As is apparent from the above description, according to the present invention, a relatively small object can be detected with high accuracy.

[Brief description of the drawings]

FIGS. 1A and 1B are views showing the present invention, wherein FIG. 1A is a plan view showing the inside of a case with a cover removed, and FIG. 1B is a view taken along line 1B-1B of FIG. 1A with the cover attached. It is sectional drawing.

FIG. 2 is a circuit diagram of an output adjustment unit.

FIG. 3 is a diagram showing directivity characteristics of a light emitting element.

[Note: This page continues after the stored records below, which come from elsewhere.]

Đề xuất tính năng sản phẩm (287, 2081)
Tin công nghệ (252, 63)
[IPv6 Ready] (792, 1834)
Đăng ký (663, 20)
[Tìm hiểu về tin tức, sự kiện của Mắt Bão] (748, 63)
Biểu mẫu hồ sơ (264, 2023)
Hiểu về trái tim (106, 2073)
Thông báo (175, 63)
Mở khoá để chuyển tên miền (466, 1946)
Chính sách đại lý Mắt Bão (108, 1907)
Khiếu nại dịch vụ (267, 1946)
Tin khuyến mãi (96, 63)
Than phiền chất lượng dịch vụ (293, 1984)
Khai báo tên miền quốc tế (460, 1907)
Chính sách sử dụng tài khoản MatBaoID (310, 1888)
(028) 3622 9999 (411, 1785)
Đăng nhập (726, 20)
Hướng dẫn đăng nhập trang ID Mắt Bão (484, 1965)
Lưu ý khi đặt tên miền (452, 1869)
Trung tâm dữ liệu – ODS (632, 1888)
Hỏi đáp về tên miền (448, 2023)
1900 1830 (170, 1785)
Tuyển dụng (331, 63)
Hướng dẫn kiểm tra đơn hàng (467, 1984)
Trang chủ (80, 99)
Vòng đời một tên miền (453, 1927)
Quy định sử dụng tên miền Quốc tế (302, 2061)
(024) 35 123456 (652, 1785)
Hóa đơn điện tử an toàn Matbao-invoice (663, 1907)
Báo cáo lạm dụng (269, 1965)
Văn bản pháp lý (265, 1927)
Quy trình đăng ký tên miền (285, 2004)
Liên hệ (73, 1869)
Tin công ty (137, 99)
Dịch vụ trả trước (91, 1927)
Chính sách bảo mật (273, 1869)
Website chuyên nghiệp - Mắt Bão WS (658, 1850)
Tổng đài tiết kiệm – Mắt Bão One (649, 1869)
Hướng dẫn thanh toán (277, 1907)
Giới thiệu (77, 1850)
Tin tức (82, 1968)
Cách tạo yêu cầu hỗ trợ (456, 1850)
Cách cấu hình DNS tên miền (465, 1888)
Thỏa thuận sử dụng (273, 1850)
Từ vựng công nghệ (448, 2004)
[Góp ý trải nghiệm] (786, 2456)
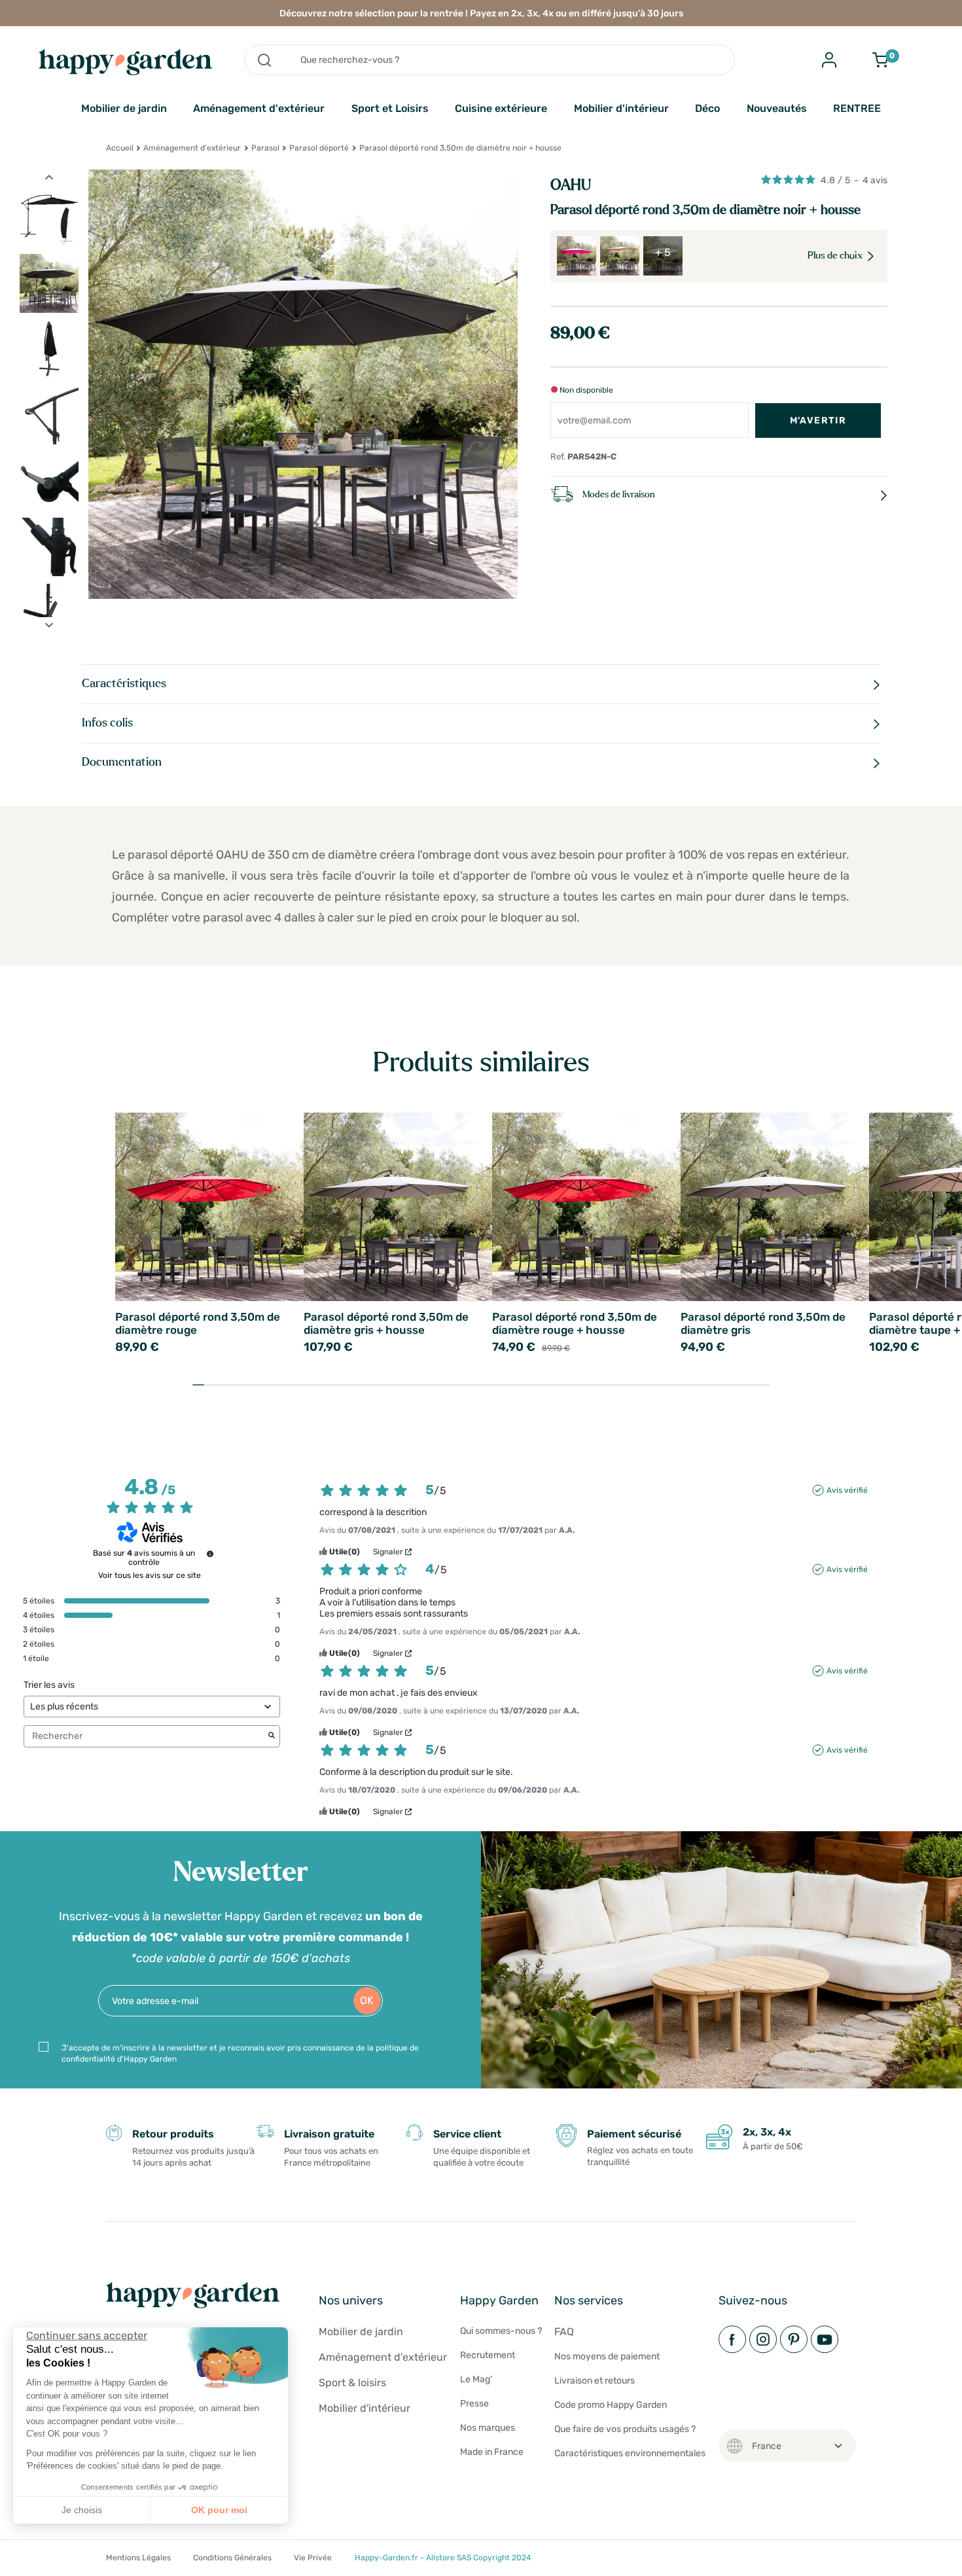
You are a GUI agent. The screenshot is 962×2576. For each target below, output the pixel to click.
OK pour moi (219, 2510)
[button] (19, 2561)
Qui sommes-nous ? (501, 2330)
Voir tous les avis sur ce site (149, 1575)
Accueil (120, 147)
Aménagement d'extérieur (259, 108)
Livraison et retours (594, 2380)
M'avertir (818, 420)
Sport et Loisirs (390, 108)
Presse (474, 2403)
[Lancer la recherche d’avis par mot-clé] (271, 1736)
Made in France (492, 2452)
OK (367, 2000)
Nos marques (487, 2427)
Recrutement (487, 2355)
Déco (707, 108)
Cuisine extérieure (501, 108)
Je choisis (82, 2510)
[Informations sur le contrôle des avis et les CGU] (210, 1553)
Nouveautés (777, 108)
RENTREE (857, 108)
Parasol (265, 147)
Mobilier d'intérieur (621, 108)
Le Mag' (476, 2379)
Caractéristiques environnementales (629, 2453)
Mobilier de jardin (124, 108)
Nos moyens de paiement (607, 2356)
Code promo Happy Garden (610, 2404)
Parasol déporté (319, 147)
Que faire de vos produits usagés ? (625, 2429)
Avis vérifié (847, 1490)
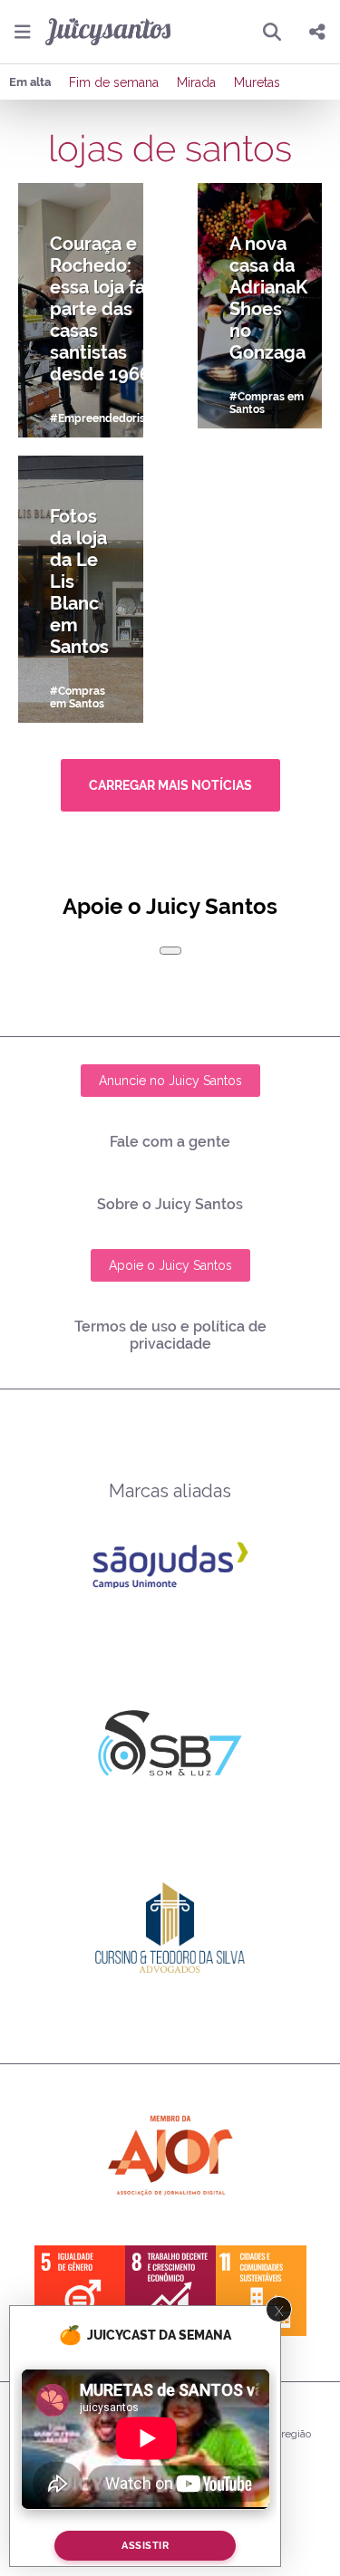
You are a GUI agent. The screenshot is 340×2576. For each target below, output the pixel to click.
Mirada (196, 82)
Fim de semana (114, 82)
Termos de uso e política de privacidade (170, 1335)
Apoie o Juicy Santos (170, 1265)
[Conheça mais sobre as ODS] (170, 2290)
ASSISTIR (145, 2546)
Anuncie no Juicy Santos (170, 1080)
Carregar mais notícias (170, 785)
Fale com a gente (170, 1141)
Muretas (257, 82)
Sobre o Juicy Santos (170, 1204)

FIG. 4 is a diagram showing a conventional example.

[Explanation of symbols]

 DESCRIPTION OF SYMBOLS 1 Case 2 Light emitting element 3 Detected object 4 Light receiving element 5 Optical axis 6 Partition wall 7 Irradiation part 8 Light guide part 9 Large diameter part

Claims (5)

[Claims] 1. A reflection device for irradiating a detection object with light emitted from a light emitting element housed in a case and detecting light reflected from the detection object by a light receiving element in the case to detect the presence or absence of the detection object. A reflective photosensor, wherein a plurality of the light receiving elements are arranged around a light emitting element. 2. The reflection type photosensor according to claim 1, wherein said light emitting element has a directional characteristic as gentle as possible, and the optical axis is directed substantially vertically. 3. The reflection type photosensor according to claim 1, wherein a partition for preventing the light emitting element from directly irradiating the light receiving element is disposed between the light receiving element and the light emitting element. 4. A ceiling portion of the case includes an irradiating portion formed of a filter material that allows only light having a wavelength in the vicinity of a wavelength band of emitted light, and a partition and a light emitting element are provided on a back surface of the irradiating portion. 4. The reflection type photosensor according to claim 2, wherein a cylindrical light guide section surrounding the light emitting element from the side is formed integrally with the light guide element. 5. A reflection type photosensor according to claim 4, wherein a diameter-enlarging portion comprising a conical surface whose diameter gradually increases as the outer peripheral wall approaches the surface is provided at a boundary between said light guide portion and said irradiation portion.